Messenger RNA (mRNA)-based therapeutics are speedily approaching the clinic and hold immense capacity to benefit millions of individuals worldwide. Nevertheless, therapeutic targeting of injuries that demand transient restoration of proteins by mRNA delivery requires more in-depth investigation. Here, we examined therapeutic utility of mRNA delivery in liver fibrosis and cirrhosis, which cause millions of deaths every year. Particularly, we envisioned demonstrating the therapeutic applicability of the human transcription factor, hepatocyte nuclear factor alpha (HNF4A) encoding mRNA, in chronically injured mouse models of liver fibrosis and cirrhosis.

We demonstrated restoration of hepatocyte functions by HNF4A mRNA transfection in vitro, and assessed the attenuation of liver fibrosis and cirrhosis in multiple murine models, by injecting hepatocyte-targeted lipid nanoparticles (LNP) encapsulating HNF4A mRNA. The potential mechanisms of HNF4A mRNA-mediated mitigation of liver fibrosis were unravelled by performing microarray-based gene expression profiling, single cell RNA sequencing, and chromatin immunoprecipitation. Primary liver cells and human liver buds were used for further functional validation.

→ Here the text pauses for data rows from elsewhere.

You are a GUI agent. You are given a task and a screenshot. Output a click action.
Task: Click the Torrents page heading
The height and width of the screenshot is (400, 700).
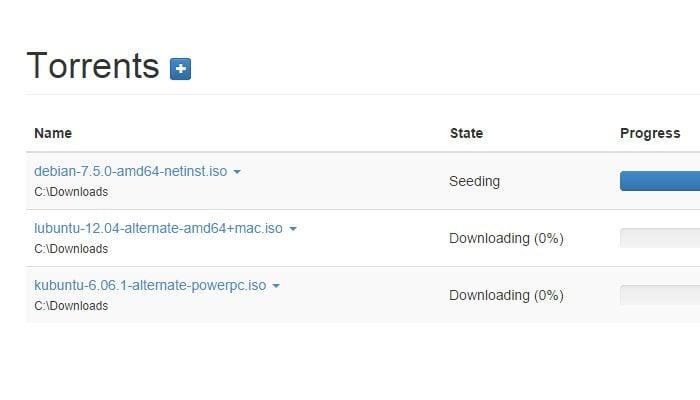pyautogui.click(x=93, y=66)
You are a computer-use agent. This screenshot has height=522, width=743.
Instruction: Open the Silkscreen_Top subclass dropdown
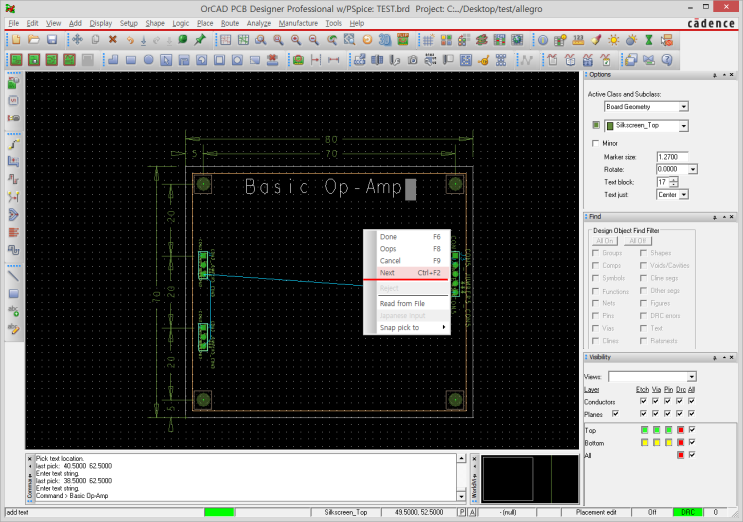click(x=683, y=126)
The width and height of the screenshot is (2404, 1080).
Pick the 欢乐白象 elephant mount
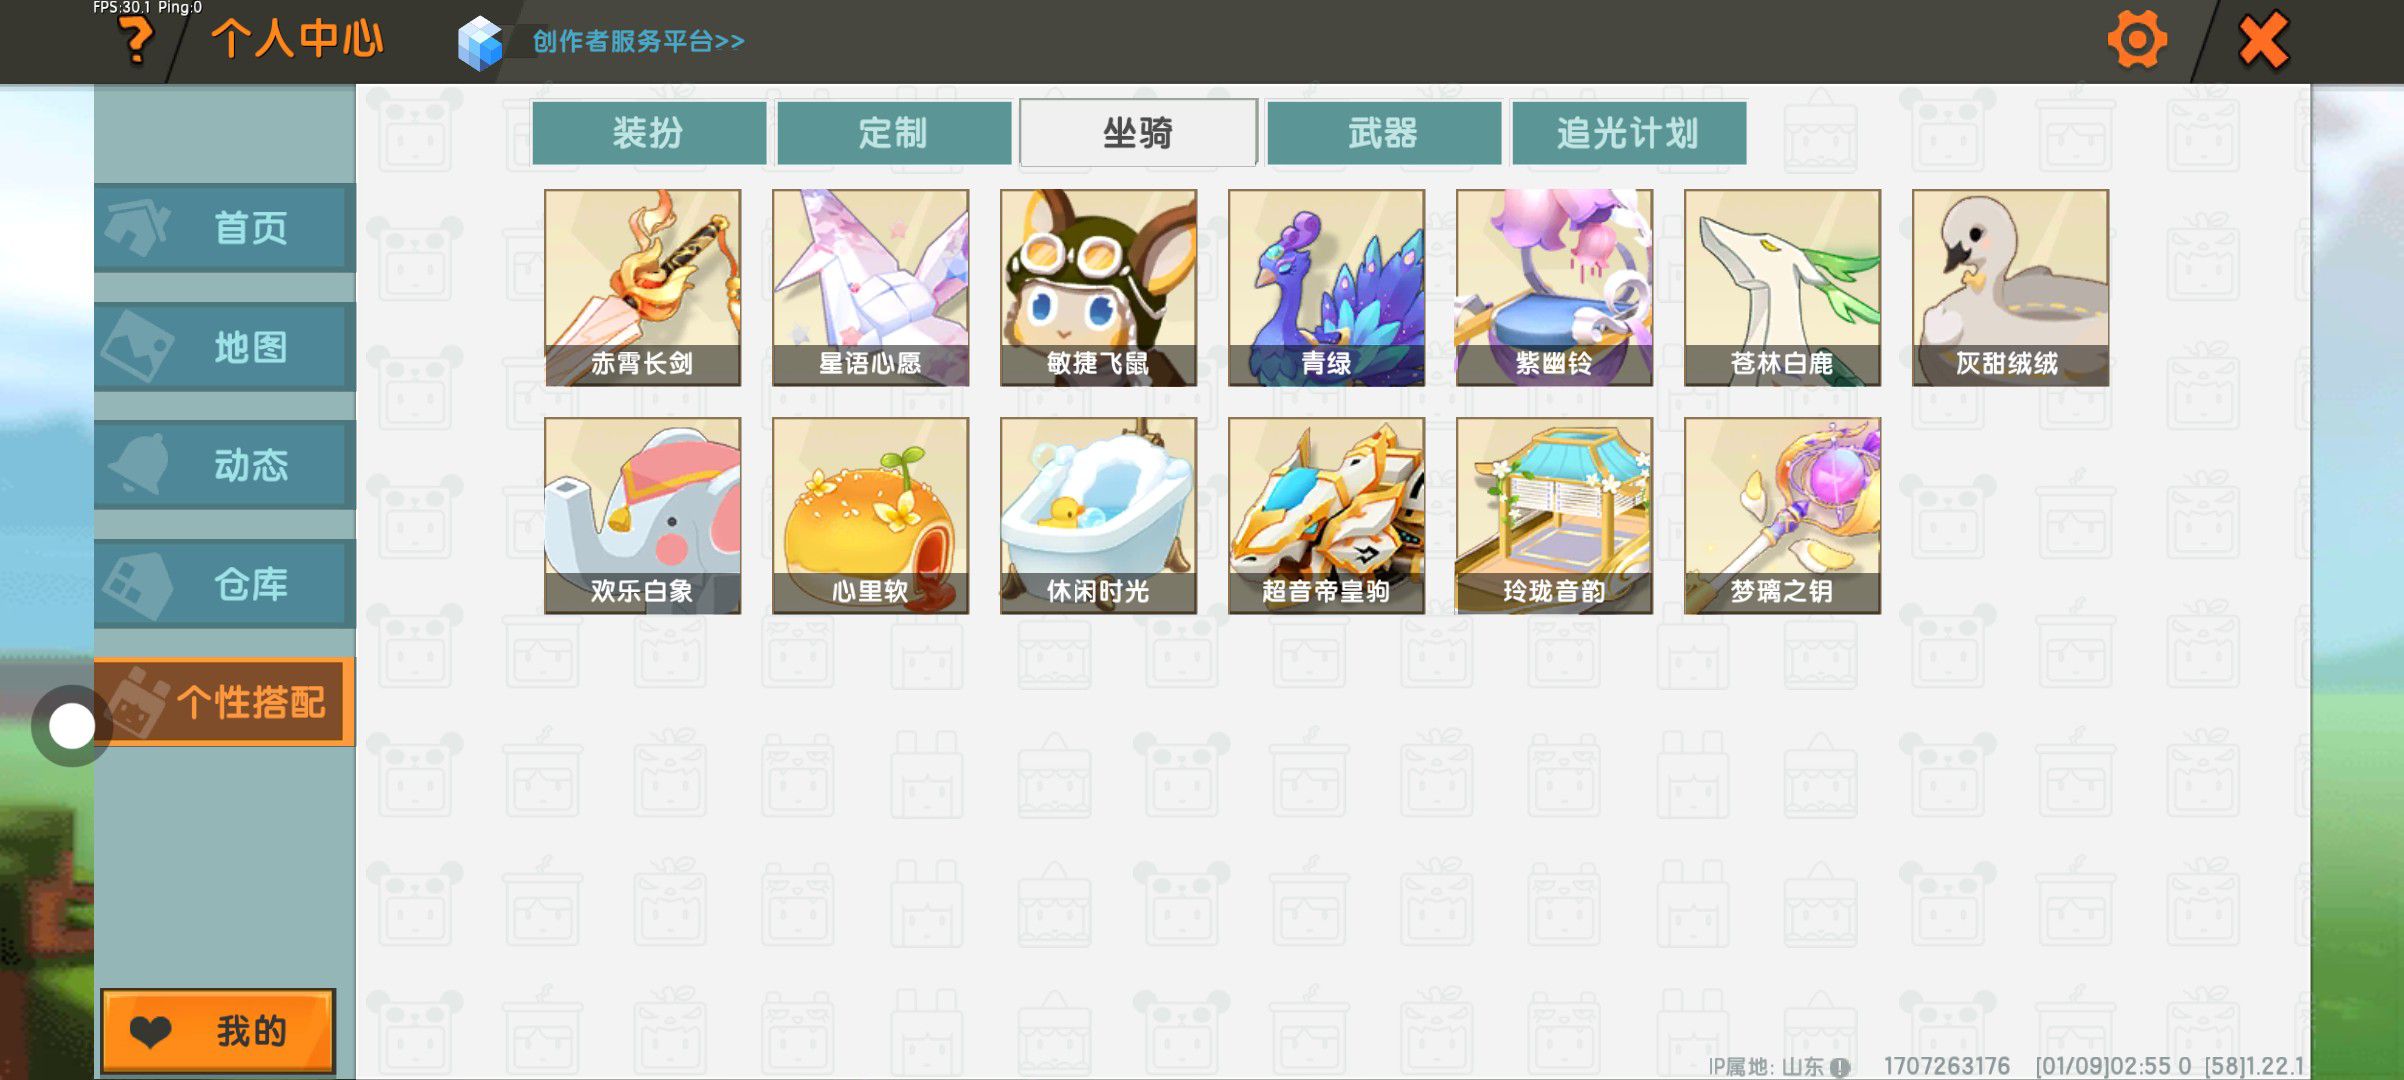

HNF4A mRNA expression restored metabolic functions of fibrotic primary human hepatocytes in vitro. Repeated in vivo administration of LNP-encapsulated HNF4A mRNA triggered robust suppression of fibrogenesis in four independent murine models of hepatotoxin- and cholestasis-induced liver fibrosis. We identified that paraoxonase 1 is a direct target of HNF4A, which contributes to HNF4A-directed inhibition of liver fibrosis by regulating hepatic stellate cells and liver macrophages.

Our findings provide the first direct pre-clinical evidence that HNF4A mRNA delivery via LNP could be a promising therapeutic option for the treatment of liver fibrosis.